Divergentie is een ander gebruik van de RSI. Wanneer de indicator in een andere richting beweegt dan de koers, geeft dit aan dat de huidige prijstrend aan het verzwakken is en binnenkort zou kunnen omkeren.
Een derde toepassing van de RSI zijn steun- en weerstandsniveaus. Tijdens een uptrend zal een aandeel vaak boven het 30-niveau blijven en vaak 70 of hoger bereiken. Wanneer een aandeel zich in een neerwaartse trend bevindt, blijft de RSI meestal onder de 70 en bereikt hij vaak de 30 of daaronder.

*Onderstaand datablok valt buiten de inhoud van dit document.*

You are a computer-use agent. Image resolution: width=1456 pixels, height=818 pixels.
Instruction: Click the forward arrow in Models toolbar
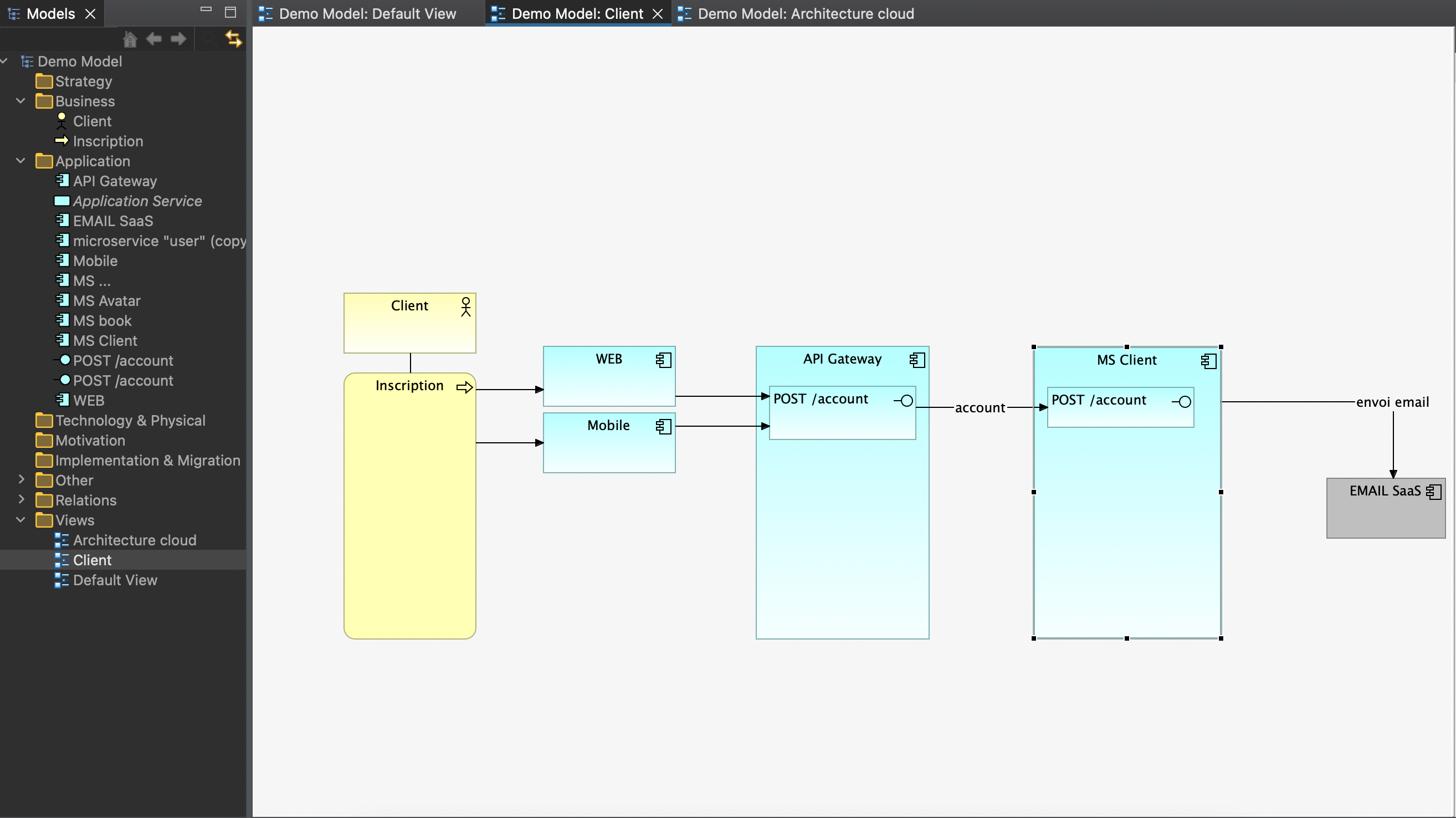pyautogui.click(x=178, y=39)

7. Stochastische oscillator
De stochastische oscillator is een indicator die de huidige prijs meet ten opzichte van de prijsrange over een aantal perioden. Uitgezet tussen nul en 100, is het idee dat, wanneer de trend stijgend is, de prijs nieuwe hoogtepunten zou moeten maken. In een neerwaartse trend heeft de koers de neiging om nieuwe dieptepunten te maken. De stochastics houden bij of dit gebeurt.
De stochastics bewegen relatief snel op en neer, omdat het zelden voorkomt dat de koers voortdurend hoge koersen maakt, waardoor de stochastics in de buurt van 100 blijven, of voortdurend lage koersen, waardoor de stochastics in de buurt van nul blijven. Daarom wordt de stochastics vaak gebruikt als een overbought en oversold indicator. Waarden boven 80 worden als overbought beschouwd, terwijl niveaus onder 20 als oversold worden beschouwd.
Redeneer de algemene prijstrend bij het gebruik van overbought en oversold niveaus. Bijvoorbeeld, tijdens een uptrend, wanneer de indicator onder 20 zakt en er weer boven komt, is dat een mogelijk koopsignaal. Maar rally’s boven 80 zijn minder belangrijk omdat we verwachten dat de indicator regelmatig naar 80 en hoger gaat tijdens een uptrend. Tijdens een neerwaartse trend moet de indicator boven de 80 komen en er dan weer onder zakken om een signaal te geven voor een mogelijke short trade. Het 20-niveau is minder belangrijk in een downtrend.
The Bottom Line
Het doel van elke korte-termijnhandelaar is om de richting van het momentum van een bepaald actief te bepalen en te proberen daarvan te profiteren. Er zijn honderden technische indicatoren en oscillatoren ontwikkeld voor dit specifieke doel, en deze slideshow heeft een handvol die u kunt gaan uitproberen. Gebruik de indicatoren om nieuwe strategieën te ontwikkelen of overweeg ze in uw huidige strategieën op te nemen. Om te bepalen welke u kunt gebruiken, probeert u ze uit in een demo-account. Kies degene die u het meest bevallen, en laat de rest zitten.